Jakarta – Biro Pers Media Informasi (BPMI) Sekretariat Presiden mencabut akses peliputan jurnalis CNN Indonesia, Diana Valencia, usai dirinya mewawancarai Presiden Prabowo Subianto mengenai program Makan Bergizi Gratis (MBG).
Langkah pencabutan tersebut menuai kritik luas, termasuk dari organisasi profesi wartawan dan Dewan Pers yang menilai tindakan itu berpotensi menghambat kebebasan pers.
Ketua Dewan Pers Komaruddin Hidayat menegaskan, kebebasan pers harus dijunjung tinggi sebagaimana amanat Undang-Undang Nomor 40 Tahun 1999 tentang Pers.
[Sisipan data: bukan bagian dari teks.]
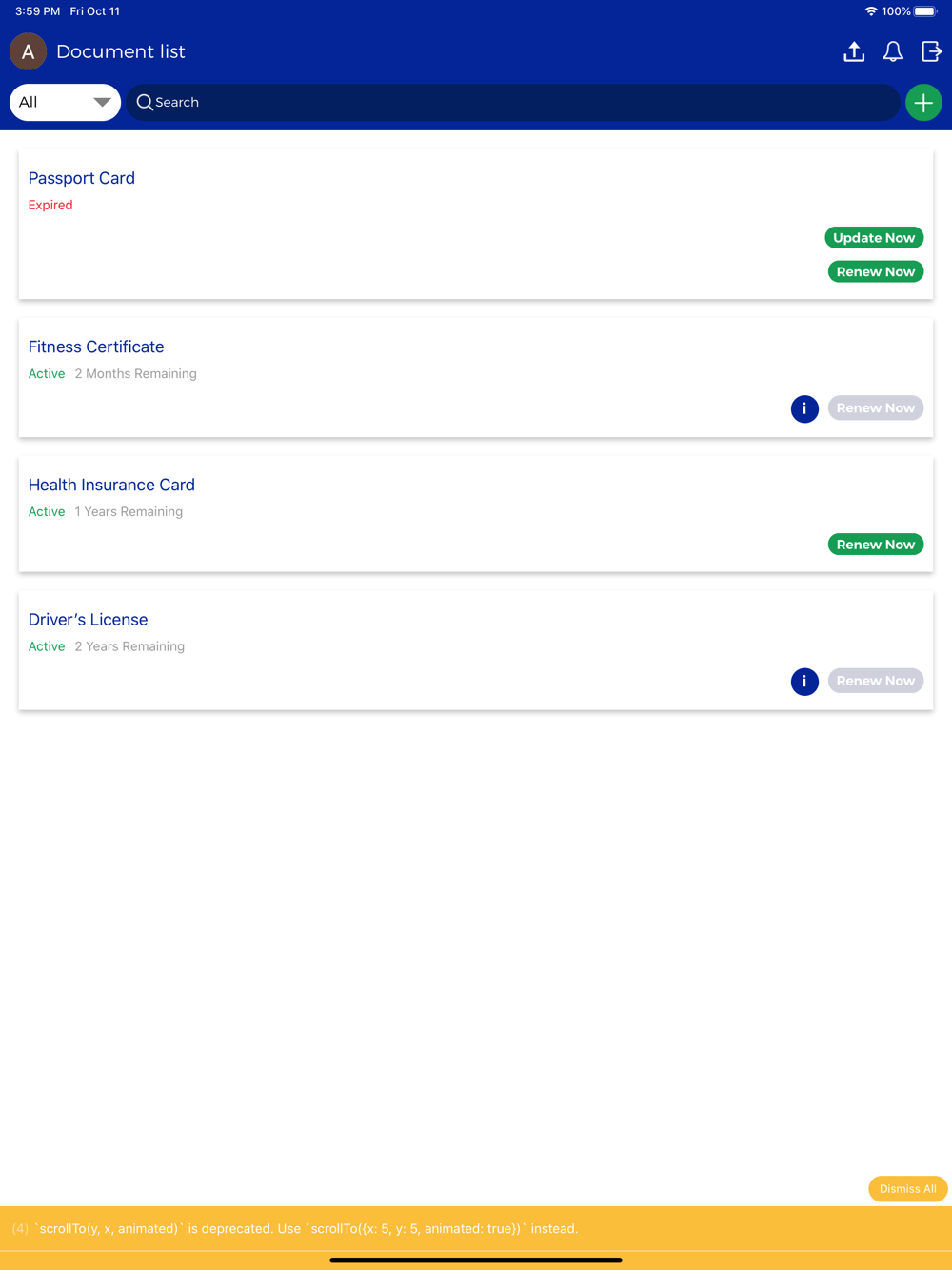Open the scrollTo deprecation warning banner
This screenshot has width=952, height=1270.
[x=476, y=1229]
“Biro Pers Istana sebaiknya memberikan penjelasan mengenai pencabutan ID Card wartawan CNN Indonesia agar tidak menghambat pelaksanaan tugas jurnalistik di lingkungan Istana,” ujar Komaruddin dalam pernyataan resmi, Minggu (28/9/2025).
Dewan Pers juga menyampaikan empat poin sikap terkait kasus ini, antara lain:
1. Biro Pers diminta menjelaskan alasan pencabutan ID Pers CNN Indonesia.
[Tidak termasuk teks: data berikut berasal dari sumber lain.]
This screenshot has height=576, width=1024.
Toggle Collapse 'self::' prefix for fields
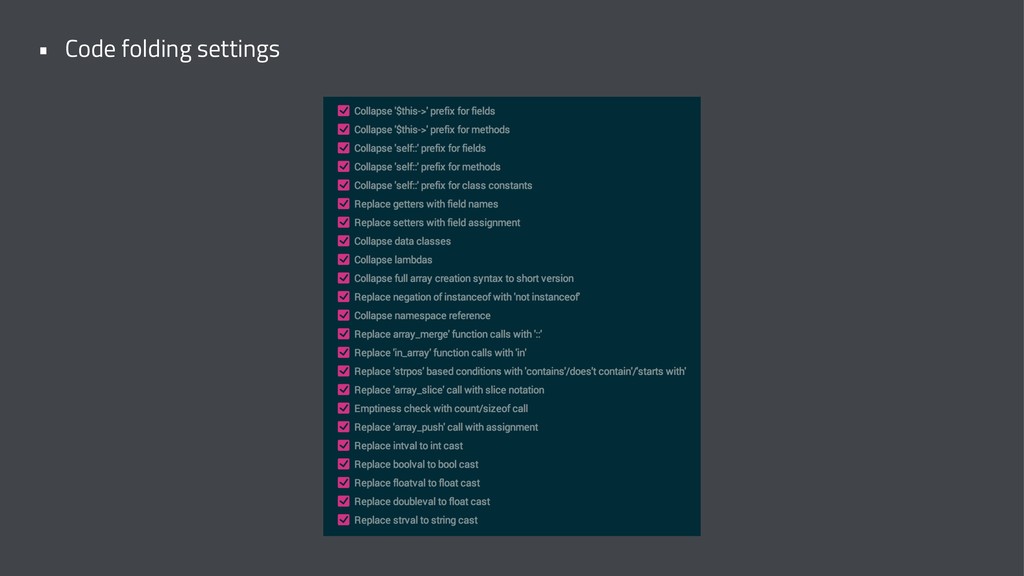coord(344,148)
2. Semua pihak diimbau menghormati fungsi pers sebagai pengemban amanah publik.
3. Kasus serupa jangan sampai terulang demi menjaga iklim kebebasan pers di Indonesia.
4. Akses liputan CNN Indonesia harus segera dipulihkan.
Menanggapi polemik ini, Menteri Sekretaris Negara (Mensesneg) Prasetyo Hadi menyatakan pihaknya akan mencari solusi terbaik melalui komunikasi dengan Biro Pers.
“Ya kita cari jalan keluar terbaiklah. Besok sudah kami sampaikan ke Biro Pers untuk dikomunikasikan agar ada jalan terbaik. Kita bangun komunikasi bersama,” ucap Prasetyo.
Kasus ini kini menjadi sorotan publik, karena menyangkut hubungan antara pemerintah dan kebebasan pers yang menjadi salah satu pilar demokrasi di Indonesia.